Children with Escobar syndrome pose multiple challenges for the anaesthesiologist. Pre-operatively, anaesthesiologist should look for evidence of micrognathia, ankyloglossia, restriction in mouth opening, webbing of neck and cleft palate to plan for optimal airway management as these can lead to difficult mask ventilation. IV cannulation may be difficult in infants with this syndrome due to the multiple contractures. Cervical spine stiffness and fusion may be present, so neck X-ray is essential. [7]

Mouth opening appeared to be adequate in our patient and inspite of limitation of neck extension, we thought that conventional laryngoscopy and intubation would be possible in the absence of cervical spine fusion.

A critical aspect of anaesthetic management in Escobar syndrome involves evaluation and sagacity in managing the paediatric difficult airway, for which various options are available.
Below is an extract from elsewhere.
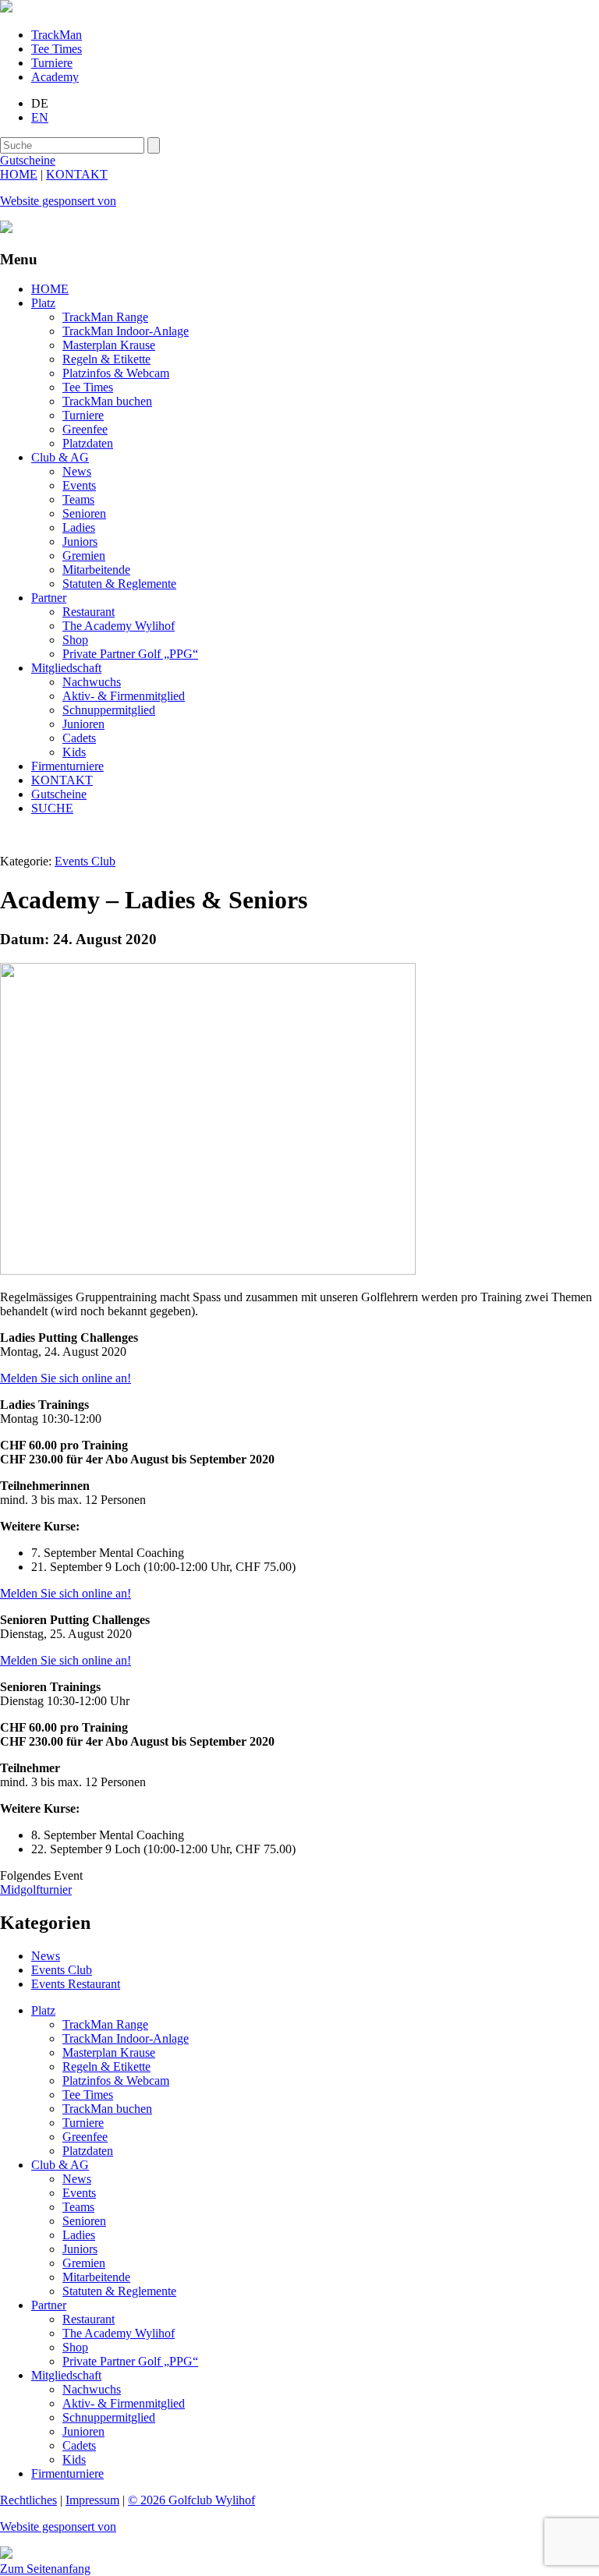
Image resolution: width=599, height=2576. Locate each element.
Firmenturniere (67, 766)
Kuzma et al. [1] had used laryngeal mask airway (LMA) assisted fibreoptic guided intubation for a child with Escobar syndrome after awake fibreoptic guided intubation was unsuccessful. The authors had concluded that ETT with LMA provides a secure airway with LMA as a backup in case of ETT dislodgement.

ETT with PLMA may be more secure because of the unique cuff design. Jansen and Johnston proposed the Shikani optical Stylet as a valuable airway tool in the management such cases of difficult paediatric airway. [8] The narrow diameter of the Shikani Stylet enables it to be introduced through a restricted mouth opening and its malleability permits adaptation to unusual anatomical structures. [8]

Video laryngoscopy is an attractive alternative as it provides an all-inclusive high resolution view of the paediatric difficult airway. [9] Airtraq optical laryngoscope and GlideScope have been used for safe and successful intubation in paediatric patients with the craniofacial anomalies. [9],[10] The combined use of Airtraq and fibreoptic bronchoscope (FOB) after failed tracheal intubation in grossly distorted airway has also been described, though not in paediatric age group. [11] Airtraq provides an unobstructed airway for the FOB so that its tip can be placed near the glottis, while the FOB negotiates the sharp angle between the tip of the ETT and the glottis. [11]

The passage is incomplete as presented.